HttpServer expects PgConnection to be cloneable, which unfortunately is not the case.
Why does it need to implement Clone in the first place though?

3.6.2. actix-web Workers

Let's zoom in on our invocation of HttpServer::new:

let server = HttpServer::new(|| {
    App::new()
        .route("/health_check", web::get().to(health_check))
        .route("/subscriptions", web::post().to(subscribe))
})

HttpServer::new does not take App as argument - it wants a closure that returns an App struct.
This is to support actix-web's runtime model: actix-web will spin up a worker process for each available core on your machine.
Each worker runs its own copy of the application built by HttpServer calling the very same closure that HttpServer::new takes as argument.

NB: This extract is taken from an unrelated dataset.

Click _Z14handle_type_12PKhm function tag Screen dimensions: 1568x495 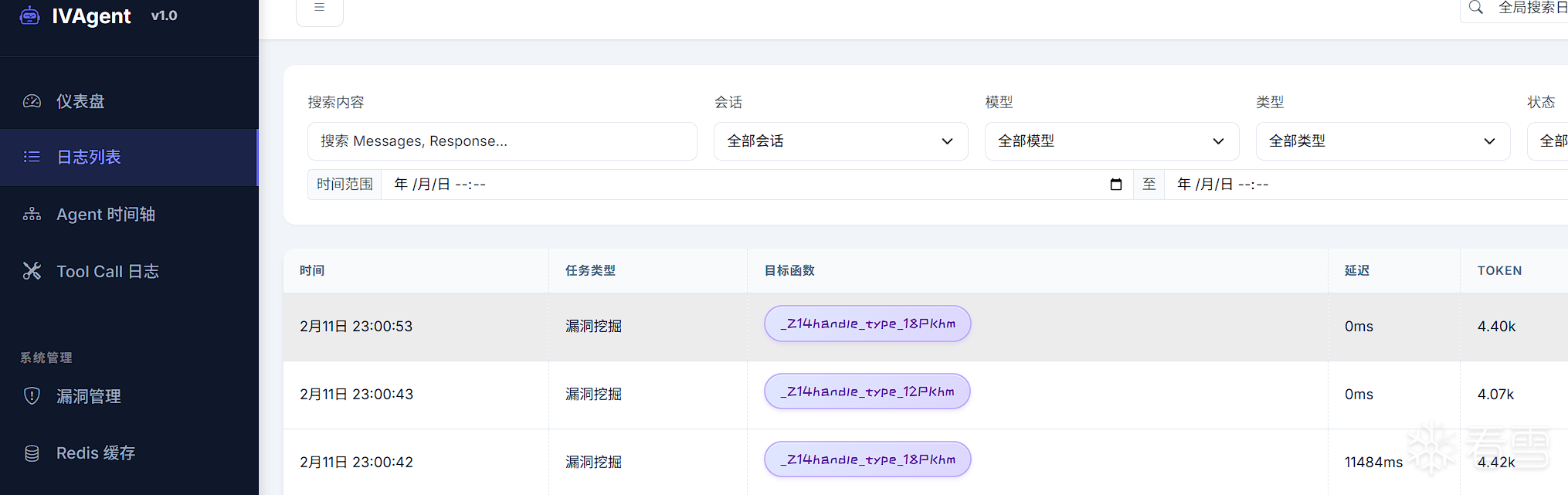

That is why connection has to be cloneable - we need to have one for every copy of App.
But, as we said, PgConnection does not implement Clone because it sits on top of a non-cloneable system resource, a TCP connection with Postgres. What do we do?

We can use web::Data, another actix-web extractor.
web::Data wraps our connection in an Atomic Reference Counted pointer, an Arc: each instance of the application, instead of getting a raw copy of a PgConnection, will get a pointer to one.
Arc<T> is always cloneable, no matter who T is: cloning an Arc increments the number of active references and hands over a new copy of the memory address of the wrapped value.

Handlers can then access the application state using the same extractor.

Let's give it a try:

//! src/startup.rs
use crate::routes::{health_check, subscribe};
use actix_web::dev::Server;
use actix_web::{web, App, HttpServer};
use sqlx::PgConnection;
use std::net::TcpListener;

pub fn run(
    listener: TcpListener, 
    connection: PgConnection
) -> Result<Server, std::io::Error> {
    // Wrap the connection in a smart pointer
    let connection = web::Data::new(connection);
    // Capture `connection` from the surrounding environment
    let server = HttpServer::new(move || {
        App::new()
            .route("/health_check", web::get().to(health_check))
            .route("/subscriptions", web::post().to(subscribe))
            // Get a pointer copy and attach it to the application state
            .app_data(connection.clone())
    })
    .listen(listener)?
    .run();
    Ok(server)
}

It doesn't compile yet, but we just need to do a bit of house-keeping:

error[E0061]: this function takes 2 arguments but 1 argument was supplied
  --> src/main.rs:11:5
   |
11 |     run(listener)?.await
   |     ^^^ -------- supplied 1 argument
   |     |
   |     expected 2 arguments

Let's fix the issue real quick:

//! src/main.rs
use zero2prod::configuration::get_configuration;
use zero2prod::startup::run;
use sqlx::{Connection, PgConnection};
use std::net::TcpListener;

#[tokio::main]
async fn main() -> std::io::Result<()> {
    let configuration = get_configuration().expect("Failed to read configuration.");
    let connection = PgConnection::connect(&configuration.database.connection_string())
        .await
        .expect("Failed to connect to Postgres.");
    let address = format!("127.0.0.1:{}", configuration.application_port);
    let listener = TcpListener::bind(address)?;
    run(listener, connection)?.await
}

Perfect, it compiles.

3.6.3. The Data Extractor

We can now get our hands on an Arc<PgConnection> in our request handler, subscribe, using the web::Data extractor:

//! src/routes/subscriptions.rs
use sqlx::PgConnection;
// [...]

pub async fn subscribe(
    _form: web::Form<FormData>,
    // Retrieving a connection from the application state!
    _connection: web::Data<PgConnection>,
) -> HttpResponse {
    HttpResponse::Ok().finish()
}

We called Data an extractor, but what is it extracting a PgConnection from?
actix-web uses a type-map to represent its application state: a HashMap that stores arbitrary data (using the Any type) against their unique type identifier (obtained via TypeId::of).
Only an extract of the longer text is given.